[R] cpquery problem

Sun Jul 31 10:11:16 CEST 2016

Hi Marco

Thanks for your prompt reply.

First, I have been using the parse(eval()) convention because I saw it
used in some example code for running cpquery, but am happy to drop this
practice.

I have tried running the cpquery in the debug mode, and found that it
typically returns the following for instances where the conditional
probability is returned as 0:

   > event matches 0 samples out of 0 (p = 0)

Am I right in understanding that the Monte Carlo sampling has been unable
to create any cases that match the query?  If so, why would this be if the
evidence used is very typical of an average case in the data used to train
the network?

Also, I have run predict on this network and get very good correlations
between the predicted and actual observations (r-squared 0.8 - 0.9).  Why
would it be that the network can return near perfect predictions can be so
good for a test set while the conditional probabilities remain at zero for
when exploring the same data set?

I think that I must be missing something in my deployment of the package
or the interpretation of the output.

Many thanks for your help.

Ross

On Fri, July 29, 2016 7:34 pm, Marco Scutari wrote:
> Hi Ross,
>
>
> first, I have a side question: is there a particular reason why you are
> using parse(eval()) in your queries? I know sometimes there is no other
> solution if you only use exported functions, but you should try not to. It
> makes for brittle code that breaks easily depending on how variables are
> scoped.
>
> On 29 July 2016 at 07:37,  <ross.chapman at ecogeonomix.com> wrote:
>
>> However, if I replace EST=='x' with EST=='z' or EST=='y' I get 0
>> probability of obtaining a value for ABW that is either greater or less
>> than the threshold.
>>
>> For example:
>>
>>
>>> cpquery(fitted,event=(ABW>=11), evidence=eval(parse(text="(EST=='y' &
>>> TR>9
>>>
>> & BU>15819 &  RF>2989)")),n=10^6)
>>
>>
>> [1] 0
>>
>>
>> and
>>
>>> cpquery(fitted,event=(ABW<=11), evidence=eval(parse(text="(EST=='y' &
>>> TR>9
>>>
>> & BU>15819 &  RF>2989)")),n=10^6)
>>
>>
>> [1] 0
>>
>
> From this output, my guess is that the evidence has probability
> (exactly or close to) zero.

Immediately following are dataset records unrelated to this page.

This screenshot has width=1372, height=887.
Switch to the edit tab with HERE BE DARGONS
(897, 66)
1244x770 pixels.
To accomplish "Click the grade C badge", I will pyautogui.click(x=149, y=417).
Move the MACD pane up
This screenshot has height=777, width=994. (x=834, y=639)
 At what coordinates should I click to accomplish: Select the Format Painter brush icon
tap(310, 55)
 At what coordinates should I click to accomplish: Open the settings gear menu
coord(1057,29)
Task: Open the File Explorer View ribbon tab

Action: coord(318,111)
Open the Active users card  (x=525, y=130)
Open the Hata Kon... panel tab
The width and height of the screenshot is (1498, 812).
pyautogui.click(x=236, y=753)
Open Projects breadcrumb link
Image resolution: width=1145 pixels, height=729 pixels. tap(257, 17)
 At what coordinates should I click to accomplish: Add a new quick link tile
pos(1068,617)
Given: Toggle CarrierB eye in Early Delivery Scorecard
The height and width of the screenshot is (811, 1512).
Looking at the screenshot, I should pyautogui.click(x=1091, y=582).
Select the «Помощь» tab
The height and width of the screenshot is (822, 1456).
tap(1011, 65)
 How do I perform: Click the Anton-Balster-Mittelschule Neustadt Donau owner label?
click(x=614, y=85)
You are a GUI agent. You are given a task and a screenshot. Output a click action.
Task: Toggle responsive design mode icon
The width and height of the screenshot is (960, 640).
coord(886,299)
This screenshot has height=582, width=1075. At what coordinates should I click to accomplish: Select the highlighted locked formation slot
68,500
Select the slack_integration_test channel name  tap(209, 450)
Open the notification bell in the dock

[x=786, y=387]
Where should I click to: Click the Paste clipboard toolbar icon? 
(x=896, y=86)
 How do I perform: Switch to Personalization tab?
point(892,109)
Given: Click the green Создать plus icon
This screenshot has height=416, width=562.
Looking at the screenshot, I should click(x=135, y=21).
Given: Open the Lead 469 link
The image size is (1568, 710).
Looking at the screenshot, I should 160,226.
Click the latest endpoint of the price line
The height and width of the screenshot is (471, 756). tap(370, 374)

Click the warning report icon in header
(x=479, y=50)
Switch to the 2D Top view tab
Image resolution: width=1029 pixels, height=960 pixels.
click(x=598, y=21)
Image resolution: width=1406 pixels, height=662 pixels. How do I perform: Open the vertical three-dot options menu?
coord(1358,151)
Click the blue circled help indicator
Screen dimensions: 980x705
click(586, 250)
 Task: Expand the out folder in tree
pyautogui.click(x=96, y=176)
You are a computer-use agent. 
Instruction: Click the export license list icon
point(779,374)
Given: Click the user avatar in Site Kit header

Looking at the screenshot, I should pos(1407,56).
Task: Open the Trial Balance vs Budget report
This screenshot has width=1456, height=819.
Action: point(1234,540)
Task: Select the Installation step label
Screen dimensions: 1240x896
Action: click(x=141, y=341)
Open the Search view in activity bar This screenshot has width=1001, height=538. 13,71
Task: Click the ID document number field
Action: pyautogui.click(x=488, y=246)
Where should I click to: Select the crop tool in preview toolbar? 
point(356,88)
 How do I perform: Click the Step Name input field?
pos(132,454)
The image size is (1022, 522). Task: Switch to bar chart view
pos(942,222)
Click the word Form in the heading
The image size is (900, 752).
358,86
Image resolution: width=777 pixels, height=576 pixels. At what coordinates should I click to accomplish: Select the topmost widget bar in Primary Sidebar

You can check by running cpdist(): if the
> evidence has probability zero, no random samples will be returned. Turning
> on the debugging output in cpquery() should also highlight what the
> problem is.
>
> If that turns out to be the case, switch from the default method =
> "ls" to method = "lw" in cpdist(). (Note that the syntax changes
> slightly, check the documentation for examples.)
>
>> My own knowledge from the data is that these classes should both
>> typically return a value for ABW that is very much higher than the
>> threshold value.
>
> That may be, but much depends on the specific sample the model was
> fitted from. How does the fitted network look like?
>
> Cheers,
> Marco
>
>
> --
> Marco Scutari, Ph.D.
> Lecturer in Statistics, Department of Statistics
> University of Oxford, United Kingdom
>
>